LSE’s Public Policy Group already run two academic blogs and you are preparing to launch two more in the coming months. Yet many academics are still sceptical about the value of blogging. What is it that gives you so much confidence in academic blogging as a means of dissemination and engagement?
One of the recurring themes (from many different contributors) on the Impact of Social Science blog is that a new paradigm of research communications has grown up – one that de-emphasizes the traditional journals route, and re-prioritizes faster, real-time academic communication in which blogs play a critical intermediate role. They link to research reports and articles on the one hand, and they are linked to from Twitter, Facebook and Google+ news-streams and communities. So in research termsblogging is quite simply, one of the most important things that an academic should be doing right now.
But in addition, social scientists have an obligation to society to contribute their observations to the wider world – and at the moment that’s often being done in ramshackle and impoverished ways, in pointlessly obscure or charged-for forums, in language where you need to look up every second word in Wikipedia, with acres of ‘dead-on-arrival’ data in unreadable tables, and all delivered over bizarrely long-winded timescales. So the public pay for all our research, and then we shunt back to them a few press releases and a lot of out-of-date academic junk.
Blogging (supported by academic tweeting) helps academics break out of all these loops. It’s quick to do in real time. It taps academic expertise when it’s relevant, and so lets academics look forward and speculate in evidence-based ways. It communicates bottom-line results and ‘take aways’ in clear language, yet with due regard to methods issues and quality of evidence. In multi-author blogs like this one, and all our blogs, it helps create multi-disciplinary understanding and joining-up of previously siloed knowledge. (Twitter is a huge supplementary help, in forcing academics to communicate key messages in 140 characters!)

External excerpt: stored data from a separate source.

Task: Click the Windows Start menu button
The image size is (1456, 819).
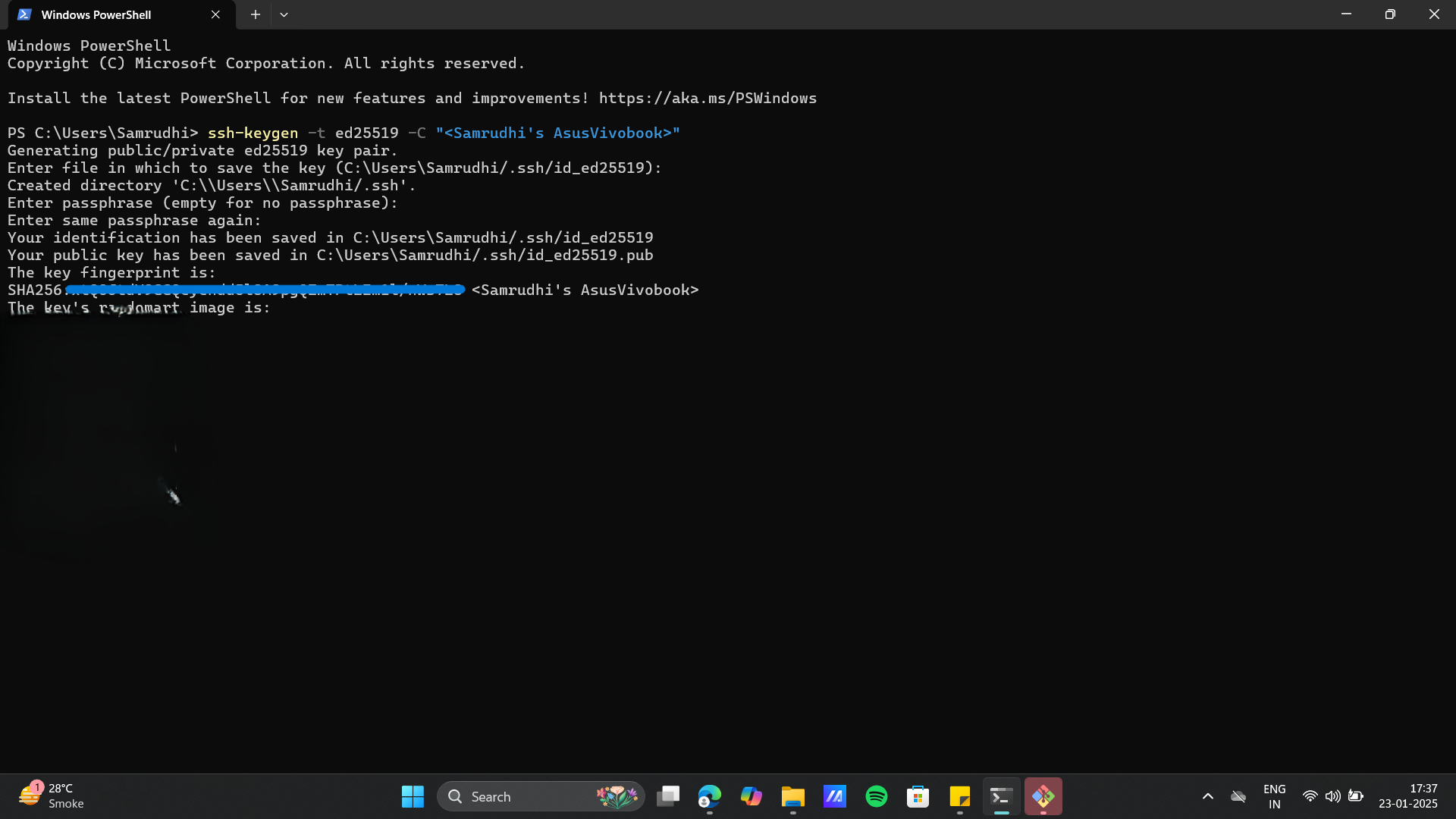Action: (x=413, y=796)
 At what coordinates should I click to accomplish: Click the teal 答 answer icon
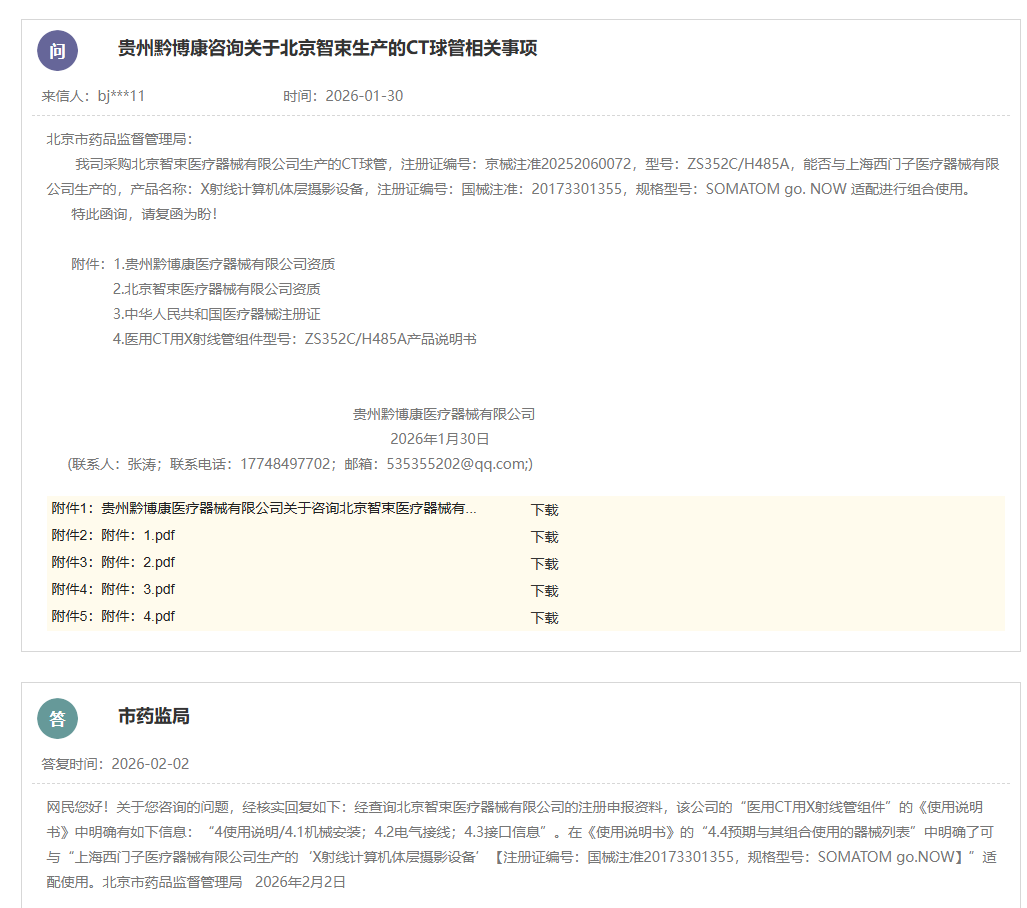pyautogui.click(x=57, y=718)
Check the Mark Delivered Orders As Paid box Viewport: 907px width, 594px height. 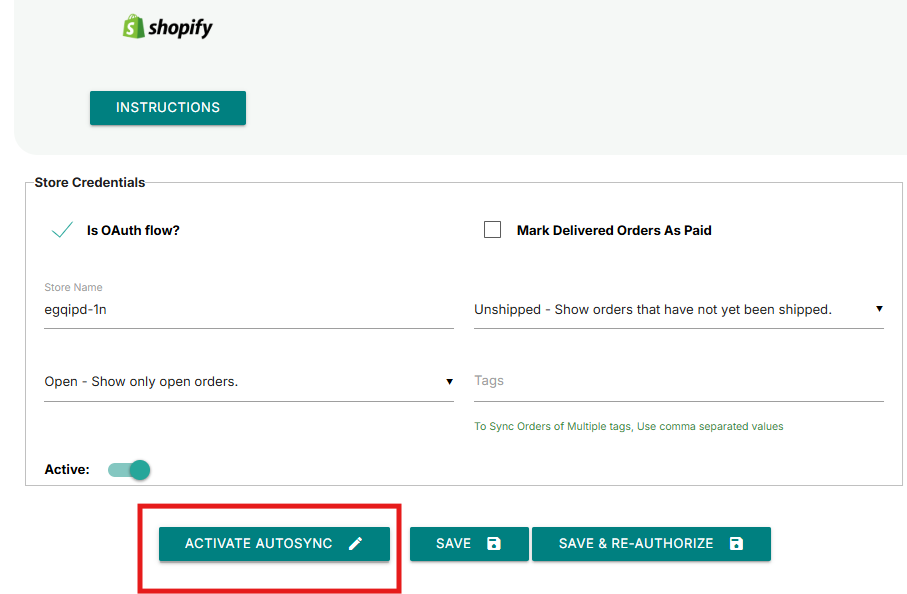pyautogui.click(x=492, y=230)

Academic blogging gets your work and research out to a potentially massive audience at very, very low cost and relative amount of effort. With platforms like WordPress (which we use here), you can set up a blog and have your first article online in no more than 10 minutes. Recent research from the World Bankhas shown that blogging about an academic article can lead to hundreds of new readers when before there were only a handful. Blogging in multi-author blogs is a great way to build knowledge of your work, to grow readership of useful articles and research reports, to build up citations, and to foster debate across academia, government, civil society and the public in general.